+++ Exercise inputs

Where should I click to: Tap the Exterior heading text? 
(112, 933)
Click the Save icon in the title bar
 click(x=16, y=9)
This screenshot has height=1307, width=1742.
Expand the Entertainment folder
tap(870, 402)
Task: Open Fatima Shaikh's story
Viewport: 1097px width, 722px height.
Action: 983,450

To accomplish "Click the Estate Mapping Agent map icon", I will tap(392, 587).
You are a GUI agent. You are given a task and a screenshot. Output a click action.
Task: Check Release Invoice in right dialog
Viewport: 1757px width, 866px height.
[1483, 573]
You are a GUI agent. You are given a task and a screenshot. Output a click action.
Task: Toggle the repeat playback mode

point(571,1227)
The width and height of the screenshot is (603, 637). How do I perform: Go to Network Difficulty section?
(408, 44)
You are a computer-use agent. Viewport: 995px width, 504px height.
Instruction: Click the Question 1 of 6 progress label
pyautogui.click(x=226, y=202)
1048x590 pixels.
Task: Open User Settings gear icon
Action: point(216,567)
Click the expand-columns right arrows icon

++++++

*Problem requirements*:
Copy every line of the records above that holds the word "right".

*Answer section*:
Task: Check Release Invoice in right dialog
Click the expand-columns right arrows icon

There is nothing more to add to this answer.